What was AD Ray Tanner "smoking"? Likely he was choking on the fumes of the 3-alarm house fire that was SC football this season. The reason he settled on Will Muschamp? Simple - no other qualified candidate wanted this job. Given the depletion in talent, SC appears to be a multiyear rebuilding job rather than holding the promise of a quick return to glory. One thing Steve Spurrier did accomplish at SC was greatly raised expectations: not so long ago SC fans would wildly celebrate becoming bowl-eligible, but after the 3 consecutive 11-win seasons, 6 or 7 wins won't cut it anymore. As always, the climb is steep - the SEC East is on the upswing (at least Florida & Tennessee are; Georgia wait & see) - and their in-state rival Clemson has become a recruiting juggernaut & is currently ranked #1 in every poll. Regarding USC's 1st-, 2nd- or 3rd-choice head-coach candidates, there's a reason why they all decided to stay put or go elsewhere. At many of the other open jobs, there is a better prospect of success in the short-term, without the off-the-charts pressure of an SEC school to win big & win now. To any up-&-coming, hot-hire coaching prospect, taking the SC job would seem like career suicide. Will Muschamp? At least he wanted the job, & he's craving a 2nd chance. And we all know he can recruit. So all in all, considering what the options were, I'd posit that SC came out ok with this hire.
One has to suspect that Will Muschamp was SC's probably 5th or 6th choice, but hey, at least he wanted the job. There are some reasons why no hot, up-&-coming coaches would take this job. In the abstract, it's always difficult to succeed a legend, but here, one particular legend has left the cupboard more-or-less bare, so there's an obvious need for an immediate talent upgrade. But for all their recruiting acumen, WM & his staff are going find the going much tougher here, at a school that does have adequate resources & fan support but has practically no winning tradition to speak of (outside of Steve Spurrier's recent success). What is more, they'll have to recruit against Dabo Swinney in-state, along with all the other southeastern powerhouses out-of-state. It's a huge uphill climb. One thing Steve Spurrier definitely accomplished during his tenure at SC was to raise expectations. It wasn't so long ago that SC fans would celebrate becoming bowl-eligible, but winning 6 or 7 games a year isn't going to satisfy this fan base anymore.

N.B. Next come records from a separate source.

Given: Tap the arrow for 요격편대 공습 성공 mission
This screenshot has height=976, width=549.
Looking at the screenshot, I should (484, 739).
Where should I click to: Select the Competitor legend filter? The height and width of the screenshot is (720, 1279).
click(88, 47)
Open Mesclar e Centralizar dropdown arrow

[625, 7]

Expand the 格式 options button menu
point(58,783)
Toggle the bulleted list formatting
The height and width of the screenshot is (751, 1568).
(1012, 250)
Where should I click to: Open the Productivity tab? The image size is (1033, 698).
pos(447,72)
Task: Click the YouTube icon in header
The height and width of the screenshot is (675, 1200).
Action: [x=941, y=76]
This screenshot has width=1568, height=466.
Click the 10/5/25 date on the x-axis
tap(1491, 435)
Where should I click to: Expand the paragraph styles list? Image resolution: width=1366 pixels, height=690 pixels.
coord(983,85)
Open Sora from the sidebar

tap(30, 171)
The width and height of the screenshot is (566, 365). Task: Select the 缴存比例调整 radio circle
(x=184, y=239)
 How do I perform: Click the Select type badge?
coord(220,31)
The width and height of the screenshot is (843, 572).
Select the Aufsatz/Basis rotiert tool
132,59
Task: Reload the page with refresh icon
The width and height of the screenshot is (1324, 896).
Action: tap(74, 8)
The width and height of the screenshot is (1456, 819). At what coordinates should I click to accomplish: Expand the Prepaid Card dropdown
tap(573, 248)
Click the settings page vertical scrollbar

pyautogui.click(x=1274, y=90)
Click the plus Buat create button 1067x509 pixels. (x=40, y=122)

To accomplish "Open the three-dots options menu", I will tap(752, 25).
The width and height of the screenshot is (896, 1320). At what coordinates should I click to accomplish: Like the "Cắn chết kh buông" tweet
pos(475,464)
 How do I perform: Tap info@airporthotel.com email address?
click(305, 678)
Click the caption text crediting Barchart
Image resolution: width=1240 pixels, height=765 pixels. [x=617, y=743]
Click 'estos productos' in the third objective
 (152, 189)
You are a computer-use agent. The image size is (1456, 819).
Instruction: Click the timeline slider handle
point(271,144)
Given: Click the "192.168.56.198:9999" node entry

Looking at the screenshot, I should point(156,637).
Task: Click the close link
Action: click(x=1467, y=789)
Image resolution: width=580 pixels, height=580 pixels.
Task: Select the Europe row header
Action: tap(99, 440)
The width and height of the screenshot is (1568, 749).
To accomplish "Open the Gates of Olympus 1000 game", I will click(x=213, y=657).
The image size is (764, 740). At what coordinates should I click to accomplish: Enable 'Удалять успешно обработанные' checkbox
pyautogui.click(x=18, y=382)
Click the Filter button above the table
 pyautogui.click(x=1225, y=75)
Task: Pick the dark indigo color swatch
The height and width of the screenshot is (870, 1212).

This job is a multi-year rebuilding project, & I doubt that the SC fans & administration will turn out to be that patient. In this context, this job looks more like career suicide than an opportunity a coach would covet, which is why all the higher choices either stayed put or went elsewhere. The SC football program has always had a losing mojo about it, which - along with their habit of hiring big names way past their prime (from Paul Dietzel to Lou Holtz) - is why this school has long been known as the graveyard of coaches.